[PAGE TEXT]:
- Born: 1949 Adelaide, Australia
- Education: University of Adelaide, University of California at Los Angeles, Australian National University
- Occupations: Urban planner, Professor
- Spouse: John Friedmann

= Leonie Sandercock =

Australian academic

Leonie Sandercock (born 1949) is an urban planner and academic focusing on community planning and multiculturalism. Her work spans the interdisciplinary fields of urban studies, urban policy and planning and elucidates issues of difference, social justice and possibility. As of 2023, Sandercock was a professor at the School of Community & Regional Planning at University of British Columbia.

==Education and career==

Sandercock studied under Hugh Stretton at the University of Adelaide, receiving a BA (Hons) in 1970. She pursued a PhD in Urban Research at the Australian National University from 1971-1974 In Sydney, Sandercock met Jack Mundey and offered to support the Builders Labourers Federation. In 1981 Sandercock became Professor and Head of Graduate Urban Studies at Macquarie University. She later moved to Los Angeles and received a MFA (screenwriting) from University of California (1989).

She has served as a senior academic in Australia at Macquarie University, RMIT University and the University of Melbourne, as well as UCLA. Sandercock was married to John Friedmann.

[EXTRACTED INFORMATION]:
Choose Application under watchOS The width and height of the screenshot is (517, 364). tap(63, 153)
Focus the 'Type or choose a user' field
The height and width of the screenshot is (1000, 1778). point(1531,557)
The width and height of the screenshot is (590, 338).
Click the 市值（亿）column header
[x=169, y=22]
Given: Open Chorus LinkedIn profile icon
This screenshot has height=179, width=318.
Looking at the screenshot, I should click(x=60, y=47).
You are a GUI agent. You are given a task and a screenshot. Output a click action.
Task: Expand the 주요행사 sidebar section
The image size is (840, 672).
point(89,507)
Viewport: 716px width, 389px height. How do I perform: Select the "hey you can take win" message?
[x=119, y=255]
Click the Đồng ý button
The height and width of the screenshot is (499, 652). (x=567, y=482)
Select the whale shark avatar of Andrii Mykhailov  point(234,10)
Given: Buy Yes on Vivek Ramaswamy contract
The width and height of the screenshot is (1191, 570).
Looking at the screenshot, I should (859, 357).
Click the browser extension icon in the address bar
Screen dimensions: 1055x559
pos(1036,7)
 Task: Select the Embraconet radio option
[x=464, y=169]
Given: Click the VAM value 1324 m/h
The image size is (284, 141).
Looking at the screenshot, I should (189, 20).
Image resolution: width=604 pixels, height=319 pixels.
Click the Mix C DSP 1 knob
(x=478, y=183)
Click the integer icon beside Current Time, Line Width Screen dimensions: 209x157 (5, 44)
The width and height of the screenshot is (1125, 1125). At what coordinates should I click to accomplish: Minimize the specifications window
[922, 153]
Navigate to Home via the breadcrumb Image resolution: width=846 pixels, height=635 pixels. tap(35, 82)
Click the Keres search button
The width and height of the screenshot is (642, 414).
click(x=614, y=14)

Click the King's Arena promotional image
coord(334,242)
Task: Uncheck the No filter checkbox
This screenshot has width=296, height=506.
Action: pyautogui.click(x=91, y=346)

[WORK INSTRUCTIONS]:
• a. Return the part of the Leonie Sandercock biography that opens with the words containing "Sandercock studied under" and closes with "to John Friedmann.", copied without any changes.
• b. Translate this sentence from the Leonie Sandercock biography into Spanish: "In 1981 Sandercock became Professor and Head of Graduate Urban Studies at Macquarie University."
• c. Extend the biography of Leonie Sandercock with new text, picking up after its last sentence.

[TASK RESPONSES]:
• a.
Sandercock studied under Hugh Stretton at the University of Adelaide, receiving a BA (Hons) in 1970. She pursued a PhD in Urban Research at the Australian National University from 1971-1974 In Sydney, Sandercock met Jack Mundey and offered to support the Builders Labourers Federation. In 1981 Sandercock became Professor and Head of Graduate Urban Studies at Macquarie University. She later moved to Los Angeles and received a MFA (screenwriting) from University of California (1989).

She has served as a senior academic in Australia at Macquarie University, RMIT University and the University of Melbourne, as well as UCLA. Sandercock was married to John Friedmann.

• b. En 1981, Sandercock se convirtió en profesora y directora de Estudios Urbanos de Posgrado en la Universidad Macquarie.

• c.
When consulting for the Government of South Australia, Sandercock was tasked on how to incorporate public participation when building a new town about 50 miles from Adelaide, to reduce housing demand in existing metro areas. As part of reading for six months on public consultation policy she wrote her thesis Cities for sale: property, politics and urban planning in Australia (later published as a book), which Robert Freestone described as a "triumvirate of classic 1970s books" on Australian planning (along with works by Hugh Stretton and Peter Spearitt). It was reissued intact fifteen years later.

Sandercock joined the University of British Columbia in 2001, serving as Director from 2006 to 2007.

From 2010, Leonie worked on a new curriculum, Indigenous Community Planning, within the master's degree in Planning at the School of Community & Regional Planning at the University of British Columbia. This curriculum was designed and delivered in partnership with the Musqueam First Nation. In 2014 there were 12 students enrolled in the ICP program.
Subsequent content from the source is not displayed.